* Your goal *
Filter the lines below, keeping each one that holds "computer".

* Dataset entries *

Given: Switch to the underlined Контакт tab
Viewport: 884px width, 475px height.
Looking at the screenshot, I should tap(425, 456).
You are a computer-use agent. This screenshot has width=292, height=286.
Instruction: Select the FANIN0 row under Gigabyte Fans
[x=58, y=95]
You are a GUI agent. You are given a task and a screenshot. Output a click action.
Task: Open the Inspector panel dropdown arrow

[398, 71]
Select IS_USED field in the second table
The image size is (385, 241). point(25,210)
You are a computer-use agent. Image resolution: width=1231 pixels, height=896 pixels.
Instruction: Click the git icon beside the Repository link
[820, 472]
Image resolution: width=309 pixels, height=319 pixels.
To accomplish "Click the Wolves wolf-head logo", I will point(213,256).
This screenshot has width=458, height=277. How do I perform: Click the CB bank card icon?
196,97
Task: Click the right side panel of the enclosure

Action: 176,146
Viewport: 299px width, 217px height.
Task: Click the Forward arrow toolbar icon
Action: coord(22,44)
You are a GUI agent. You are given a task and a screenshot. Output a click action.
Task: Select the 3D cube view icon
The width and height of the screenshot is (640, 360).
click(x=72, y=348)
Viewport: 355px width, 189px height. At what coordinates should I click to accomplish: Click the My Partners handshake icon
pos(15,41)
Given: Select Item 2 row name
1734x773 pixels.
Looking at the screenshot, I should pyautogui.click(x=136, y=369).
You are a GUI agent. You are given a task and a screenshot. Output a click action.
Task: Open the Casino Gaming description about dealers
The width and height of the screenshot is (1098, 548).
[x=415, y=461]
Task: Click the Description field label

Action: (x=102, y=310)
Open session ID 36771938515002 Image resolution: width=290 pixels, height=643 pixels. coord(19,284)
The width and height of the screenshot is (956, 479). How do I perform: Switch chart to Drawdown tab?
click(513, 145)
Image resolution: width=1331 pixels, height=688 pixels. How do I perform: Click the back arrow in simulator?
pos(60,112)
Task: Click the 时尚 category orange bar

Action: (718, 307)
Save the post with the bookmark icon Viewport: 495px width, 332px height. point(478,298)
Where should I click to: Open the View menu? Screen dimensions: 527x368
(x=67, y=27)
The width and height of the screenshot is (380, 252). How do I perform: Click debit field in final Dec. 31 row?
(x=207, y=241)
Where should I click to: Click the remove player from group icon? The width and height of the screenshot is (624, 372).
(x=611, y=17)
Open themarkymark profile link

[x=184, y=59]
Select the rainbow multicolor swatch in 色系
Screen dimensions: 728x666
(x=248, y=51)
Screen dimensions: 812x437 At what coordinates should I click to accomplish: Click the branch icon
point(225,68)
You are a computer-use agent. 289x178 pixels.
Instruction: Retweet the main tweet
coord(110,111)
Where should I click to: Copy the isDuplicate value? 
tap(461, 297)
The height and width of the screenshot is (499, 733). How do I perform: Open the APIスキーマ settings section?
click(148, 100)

* Result *
You are a computer-use agent. This screenshot has width=292, height=286.
You are a computer-use agent. Image resolution: width=1231 pixels, height=896 pixels.
You are a computer-use agent. 289x178 pixels.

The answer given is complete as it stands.